Start of Selected text

Posted on Sat, Oct. 23, 2004


Whitfield would work to change harmful status quo



WE SUSPECT THAT voters in House District 77 would agree more often with Rep. John Scott’s beliefs than with those of challenger Swain Whitfield. Mr. Scott, for example, is more suspicious of tax cuts and more certain that the schools need additional funding, and rightly so.

But while Mr. Scott often is vocal in opposing ideas that he believes would hurt his constituents, he is in the larger picture a defender of the status quo. And the status quo most certainly hurts his constituents, and all of our state.

Don’t look to Mr. Scott to support overhauling a tax system that has far too many regressive features, from higher taxes on rental property to a nearly flat income tax that fails to balance the regressive nature of a sales tax on essential goods; as far as he’s concerned, the only question is whether you raise or lower the total tax burden. Mr. Whitfield, on the other hand, is quite concerned about the way the tax structure forces up residential rents and very much favors making changes in the tax system to get more money to poor schools.

Don’t expect Mr. Scott to support restructuring efforts that would squeeze savings out of redundant state agencies. He’s a strident opponent of giving the governor the tools to manage the bureaucracy, and has even convinced himself, inexplicably, that the limited powers we gave the governor a decade ago caused the Legislature’s irresponsible decisions to pack more people into our prisons. Mr. Whitfield, by contrast, understands that consolidating duplicative agencies and making government more efficient saves money that can then be spent on public education and other essential areas.

End of Selected text
Start of Data records

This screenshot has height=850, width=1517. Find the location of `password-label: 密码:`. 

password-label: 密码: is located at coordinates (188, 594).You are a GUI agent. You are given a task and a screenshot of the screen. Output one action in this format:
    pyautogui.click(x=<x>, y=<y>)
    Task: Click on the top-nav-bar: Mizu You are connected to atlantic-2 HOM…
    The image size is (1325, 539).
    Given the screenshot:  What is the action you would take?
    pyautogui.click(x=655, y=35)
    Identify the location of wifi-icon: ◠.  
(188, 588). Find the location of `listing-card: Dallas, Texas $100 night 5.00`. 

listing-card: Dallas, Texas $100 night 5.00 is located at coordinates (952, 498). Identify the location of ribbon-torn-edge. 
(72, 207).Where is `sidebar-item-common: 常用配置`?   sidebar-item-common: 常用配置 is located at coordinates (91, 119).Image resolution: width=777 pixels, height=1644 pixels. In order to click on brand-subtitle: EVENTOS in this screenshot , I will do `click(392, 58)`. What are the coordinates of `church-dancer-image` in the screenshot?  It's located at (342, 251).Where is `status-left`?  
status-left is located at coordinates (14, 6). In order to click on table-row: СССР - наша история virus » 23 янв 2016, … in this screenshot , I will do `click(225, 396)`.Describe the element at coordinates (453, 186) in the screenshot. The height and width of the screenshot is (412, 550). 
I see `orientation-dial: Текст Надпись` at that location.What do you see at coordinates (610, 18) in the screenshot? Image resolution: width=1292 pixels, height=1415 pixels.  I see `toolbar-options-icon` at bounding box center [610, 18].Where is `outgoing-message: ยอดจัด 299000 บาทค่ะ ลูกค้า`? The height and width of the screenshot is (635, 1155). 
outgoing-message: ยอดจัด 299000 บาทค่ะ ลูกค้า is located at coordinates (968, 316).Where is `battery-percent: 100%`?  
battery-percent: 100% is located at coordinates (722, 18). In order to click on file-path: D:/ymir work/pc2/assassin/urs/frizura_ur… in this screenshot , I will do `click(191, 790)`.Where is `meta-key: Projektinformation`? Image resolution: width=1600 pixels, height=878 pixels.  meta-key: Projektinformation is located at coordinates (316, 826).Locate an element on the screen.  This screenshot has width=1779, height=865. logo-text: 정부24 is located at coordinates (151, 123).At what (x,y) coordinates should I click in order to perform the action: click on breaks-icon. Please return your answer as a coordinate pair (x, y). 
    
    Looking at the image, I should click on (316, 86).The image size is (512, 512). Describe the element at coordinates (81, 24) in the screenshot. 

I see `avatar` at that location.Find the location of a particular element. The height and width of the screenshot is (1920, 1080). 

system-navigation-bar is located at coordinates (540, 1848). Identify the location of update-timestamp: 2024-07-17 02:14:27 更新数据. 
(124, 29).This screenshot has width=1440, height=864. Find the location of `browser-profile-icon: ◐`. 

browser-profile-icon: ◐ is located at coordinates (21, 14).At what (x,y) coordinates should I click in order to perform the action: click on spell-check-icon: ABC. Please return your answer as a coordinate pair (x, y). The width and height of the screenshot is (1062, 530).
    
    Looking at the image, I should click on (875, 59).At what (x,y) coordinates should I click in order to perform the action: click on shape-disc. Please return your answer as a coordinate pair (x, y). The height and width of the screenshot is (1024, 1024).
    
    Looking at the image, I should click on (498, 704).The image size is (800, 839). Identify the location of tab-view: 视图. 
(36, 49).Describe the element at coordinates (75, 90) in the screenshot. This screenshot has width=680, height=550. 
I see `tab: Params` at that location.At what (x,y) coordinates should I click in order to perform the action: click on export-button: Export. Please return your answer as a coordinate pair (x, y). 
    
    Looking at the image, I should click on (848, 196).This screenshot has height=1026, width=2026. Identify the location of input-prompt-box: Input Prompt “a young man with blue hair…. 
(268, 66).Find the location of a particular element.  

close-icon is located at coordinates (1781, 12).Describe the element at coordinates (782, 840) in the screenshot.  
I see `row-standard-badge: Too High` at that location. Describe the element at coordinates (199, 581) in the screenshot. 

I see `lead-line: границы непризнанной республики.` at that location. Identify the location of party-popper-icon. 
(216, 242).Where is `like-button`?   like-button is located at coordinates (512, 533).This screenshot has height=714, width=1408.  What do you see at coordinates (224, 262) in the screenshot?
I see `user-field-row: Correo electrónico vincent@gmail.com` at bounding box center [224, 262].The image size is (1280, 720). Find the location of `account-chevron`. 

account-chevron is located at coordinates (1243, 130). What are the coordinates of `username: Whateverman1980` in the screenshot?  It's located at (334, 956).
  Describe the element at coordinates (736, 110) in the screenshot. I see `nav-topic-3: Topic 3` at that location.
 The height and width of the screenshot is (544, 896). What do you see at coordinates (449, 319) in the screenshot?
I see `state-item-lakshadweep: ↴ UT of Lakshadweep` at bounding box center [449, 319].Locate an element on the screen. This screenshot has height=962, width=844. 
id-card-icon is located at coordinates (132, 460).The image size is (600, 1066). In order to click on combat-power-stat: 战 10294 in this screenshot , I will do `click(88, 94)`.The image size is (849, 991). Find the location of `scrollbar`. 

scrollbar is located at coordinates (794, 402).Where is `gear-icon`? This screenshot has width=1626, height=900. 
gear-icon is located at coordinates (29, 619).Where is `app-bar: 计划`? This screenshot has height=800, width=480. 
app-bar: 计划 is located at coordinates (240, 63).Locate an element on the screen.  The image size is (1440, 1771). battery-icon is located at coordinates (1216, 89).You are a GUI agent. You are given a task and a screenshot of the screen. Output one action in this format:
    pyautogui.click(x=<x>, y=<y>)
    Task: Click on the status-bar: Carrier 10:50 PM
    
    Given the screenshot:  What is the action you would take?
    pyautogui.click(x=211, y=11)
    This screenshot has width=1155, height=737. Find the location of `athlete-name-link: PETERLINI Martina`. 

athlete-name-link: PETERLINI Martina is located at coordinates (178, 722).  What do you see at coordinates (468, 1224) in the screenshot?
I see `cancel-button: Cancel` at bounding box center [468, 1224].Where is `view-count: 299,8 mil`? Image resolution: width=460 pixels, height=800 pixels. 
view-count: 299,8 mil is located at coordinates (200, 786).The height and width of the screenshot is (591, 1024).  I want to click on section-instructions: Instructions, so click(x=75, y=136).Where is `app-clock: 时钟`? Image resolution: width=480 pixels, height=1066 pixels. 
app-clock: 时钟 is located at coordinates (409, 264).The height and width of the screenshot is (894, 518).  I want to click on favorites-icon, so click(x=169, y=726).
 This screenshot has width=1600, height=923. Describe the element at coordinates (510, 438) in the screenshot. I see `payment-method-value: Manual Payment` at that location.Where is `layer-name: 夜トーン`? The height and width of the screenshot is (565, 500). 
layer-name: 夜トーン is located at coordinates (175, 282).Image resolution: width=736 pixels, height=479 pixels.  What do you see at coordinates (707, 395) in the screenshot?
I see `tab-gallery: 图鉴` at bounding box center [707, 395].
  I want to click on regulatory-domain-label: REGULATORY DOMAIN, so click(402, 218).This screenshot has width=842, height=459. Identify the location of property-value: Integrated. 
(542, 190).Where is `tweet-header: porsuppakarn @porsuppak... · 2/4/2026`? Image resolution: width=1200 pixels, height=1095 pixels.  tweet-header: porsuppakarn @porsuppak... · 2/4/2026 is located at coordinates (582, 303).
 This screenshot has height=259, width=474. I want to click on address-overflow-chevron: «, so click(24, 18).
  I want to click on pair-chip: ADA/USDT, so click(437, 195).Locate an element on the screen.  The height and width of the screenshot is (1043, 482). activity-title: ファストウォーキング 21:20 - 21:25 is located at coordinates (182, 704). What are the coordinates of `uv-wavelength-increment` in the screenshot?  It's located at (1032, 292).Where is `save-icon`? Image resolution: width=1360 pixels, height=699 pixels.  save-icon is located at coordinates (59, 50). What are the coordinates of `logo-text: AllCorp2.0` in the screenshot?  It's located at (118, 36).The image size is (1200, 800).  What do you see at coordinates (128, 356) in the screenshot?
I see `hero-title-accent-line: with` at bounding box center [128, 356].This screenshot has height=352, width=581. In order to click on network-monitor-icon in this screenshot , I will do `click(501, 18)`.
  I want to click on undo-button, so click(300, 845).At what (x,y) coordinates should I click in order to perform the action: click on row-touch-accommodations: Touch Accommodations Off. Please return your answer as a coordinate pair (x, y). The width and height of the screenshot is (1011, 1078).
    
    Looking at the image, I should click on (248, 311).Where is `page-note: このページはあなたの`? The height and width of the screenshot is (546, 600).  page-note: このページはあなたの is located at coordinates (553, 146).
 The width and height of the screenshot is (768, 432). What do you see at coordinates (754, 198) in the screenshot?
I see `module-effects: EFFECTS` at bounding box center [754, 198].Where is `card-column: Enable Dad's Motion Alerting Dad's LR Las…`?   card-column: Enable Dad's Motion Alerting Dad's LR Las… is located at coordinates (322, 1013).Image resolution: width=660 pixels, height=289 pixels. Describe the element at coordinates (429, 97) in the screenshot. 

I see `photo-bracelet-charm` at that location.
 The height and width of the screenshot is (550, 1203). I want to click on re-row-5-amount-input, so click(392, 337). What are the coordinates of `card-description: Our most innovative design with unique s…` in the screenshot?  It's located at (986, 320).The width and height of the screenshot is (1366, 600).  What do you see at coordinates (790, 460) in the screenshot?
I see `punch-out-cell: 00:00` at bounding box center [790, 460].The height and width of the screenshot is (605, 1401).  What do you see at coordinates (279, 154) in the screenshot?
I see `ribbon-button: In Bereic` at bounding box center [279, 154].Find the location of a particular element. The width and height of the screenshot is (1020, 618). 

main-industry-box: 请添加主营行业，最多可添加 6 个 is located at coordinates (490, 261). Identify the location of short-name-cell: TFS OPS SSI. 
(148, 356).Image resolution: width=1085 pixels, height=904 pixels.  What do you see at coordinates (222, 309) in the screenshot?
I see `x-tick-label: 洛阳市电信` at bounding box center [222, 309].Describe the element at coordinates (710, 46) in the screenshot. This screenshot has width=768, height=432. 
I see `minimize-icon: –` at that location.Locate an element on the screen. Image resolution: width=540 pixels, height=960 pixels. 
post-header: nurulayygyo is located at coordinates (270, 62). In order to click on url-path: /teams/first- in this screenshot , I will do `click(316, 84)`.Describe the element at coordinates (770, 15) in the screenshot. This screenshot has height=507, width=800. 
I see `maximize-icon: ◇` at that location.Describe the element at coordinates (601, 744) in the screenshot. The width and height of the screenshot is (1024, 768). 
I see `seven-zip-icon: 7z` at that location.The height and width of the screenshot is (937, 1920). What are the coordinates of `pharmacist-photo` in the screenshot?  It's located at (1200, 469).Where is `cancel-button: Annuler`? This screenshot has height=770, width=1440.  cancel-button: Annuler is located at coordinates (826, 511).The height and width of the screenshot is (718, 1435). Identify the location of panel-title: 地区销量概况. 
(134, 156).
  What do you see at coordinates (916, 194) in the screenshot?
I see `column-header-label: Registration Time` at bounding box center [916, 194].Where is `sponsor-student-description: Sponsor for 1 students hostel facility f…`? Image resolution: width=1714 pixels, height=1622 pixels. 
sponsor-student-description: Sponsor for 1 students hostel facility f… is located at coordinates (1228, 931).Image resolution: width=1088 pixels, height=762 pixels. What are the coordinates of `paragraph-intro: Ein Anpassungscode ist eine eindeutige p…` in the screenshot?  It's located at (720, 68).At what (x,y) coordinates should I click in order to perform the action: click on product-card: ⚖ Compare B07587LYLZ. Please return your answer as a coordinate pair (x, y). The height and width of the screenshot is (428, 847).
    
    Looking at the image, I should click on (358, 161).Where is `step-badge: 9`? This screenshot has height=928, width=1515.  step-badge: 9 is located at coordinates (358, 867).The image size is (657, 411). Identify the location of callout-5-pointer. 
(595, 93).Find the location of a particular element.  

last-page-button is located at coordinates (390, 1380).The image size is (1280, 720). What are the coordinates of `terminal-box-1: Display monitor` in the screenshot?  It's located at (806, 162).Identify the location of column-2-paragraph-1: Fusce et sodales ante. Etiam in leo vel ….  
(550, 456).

End of Data records

Questions to answer »
#1 From the editorial on the House District 77 race, extract the part that opens with the words containing "Whitfield would work" and closes with "of our state.".
#2 In the editorial on the House District 77 race, what does Mr. Whitfield say the money saved by consolidating duplicative agencies can be spent on?
#3 Proceed with the editorial on the House District 77 race, picking up after its last paragraph.

Responses per task »
#1
Whitfield would work to change harmful status quo



WE SUSPECT THAT voters in House District 77 would agree more often with Rep. John Scott’s beliefs than with those of challenger Swain Whitfield. Mr. Scott, for example, is more suspicious of tax cuts and more certain that the schools need additional funding, and rightly so.

But while Mr. Scott often is vocal in opposing ideas that he believes would hurt his constituents, he is in the larger picture a defender of the status quo. And the status quo most certainly hurts his constituents, and all of our state.

#2 Public education and other essential areas.

#3
In fact, don’t even look to Mr. Scott to work for a change in the way lawmakers allocate money between such essential services as the schools and medical care for the poor, on the one hand, and optional programs on the other. He has concluded that the method the Legislature uses to set priorities is just fine.

Mr. Whitfield, who served on the nonpartisan Winnsboro Town Council in the mid-’90s and identified himself as a Democrat when he ran an unsuccessful write-in campaign for the House in 1992, is certainly more “conservative” than Mr. Scott in the way the word is generally used. But in the true sense of the word, he’s not; he’s not doctrinaire, and he is an agent for change. That makes him the better choice for the House.